Precious-metal catalysts, predominantly platinum (Pt), have been used to minimize the overpotentials for both the oxidation and reduction of water. This article focuses on the catalytic activity of non-Pt metal nanoparticles for the photocatalytic oxidation and reduction of water. Efficient photocatalytic hydrogen evolution was made possible by using ruthenium nanoparticles (RuNPs) instead of platinum nanoparticles (PtNPs) under basic conditions (pH 10) with 2-phenyl-4-(1-naphthyl)quinolinium ion (QuPh+–NA) as an organic photocatalyst and dihydronicotinamide adenine dinucleotide (NADH) as an electron source.
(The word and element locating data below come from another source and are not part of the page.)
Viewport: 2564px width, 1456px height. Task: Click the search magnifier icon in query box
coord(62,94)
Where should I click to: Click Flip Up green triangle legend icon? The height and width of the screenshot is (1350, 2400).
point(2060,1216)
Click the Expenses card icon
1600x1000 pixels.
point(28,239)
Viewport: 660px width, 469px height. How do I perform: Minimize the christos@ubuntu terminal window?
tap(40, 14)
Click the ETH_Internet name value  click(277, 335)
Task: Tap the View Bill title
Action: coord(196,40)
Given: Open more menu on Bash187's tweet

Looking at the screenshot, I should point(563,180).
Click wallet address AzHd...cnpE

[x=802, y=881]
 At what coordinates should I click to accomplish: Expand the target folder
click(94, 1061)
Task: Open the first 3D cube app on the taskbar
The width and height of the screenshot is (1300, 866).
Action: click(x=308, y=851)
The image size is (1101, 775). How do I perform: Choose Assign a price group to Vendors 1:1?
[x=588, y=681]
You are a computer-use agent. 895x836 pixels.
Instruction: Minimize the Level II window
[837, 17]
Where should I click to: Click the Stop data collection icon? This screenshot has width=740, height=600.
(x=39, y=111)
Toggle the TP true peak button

Nickel nanoparticles (NiNPs) can also be used as a non-precious metal catalyst in the photocatalytic hydrogen evolution with QuPh+–NA and NADH maintaining 40% of the catalytic activity of PtNPs. On the other hand, some metal-based nanoparticles can also act as catalysts for photocatalytic water oxidation. Iridium hydroxide nanoparticles (Ir(OH)xNPs) formed during the thermal oxidation of water by (NH4)2[CeIV(NO3)6] as an oxidant and cobalt hydroxide nanoparticles (Co(OH)xNPs) were produced during the photocatalytic oxidation of water with Ru(bpy)32+ as a photocatalyst and persulphate as a sacrificial oxidant using Ir and Co complexes with organic ligands as precatalysts. The catalytic activity and stability of Ir(OH)xNPs and Co(OH)xNPs were improved significantly as compared with Ir and Co precatalysts.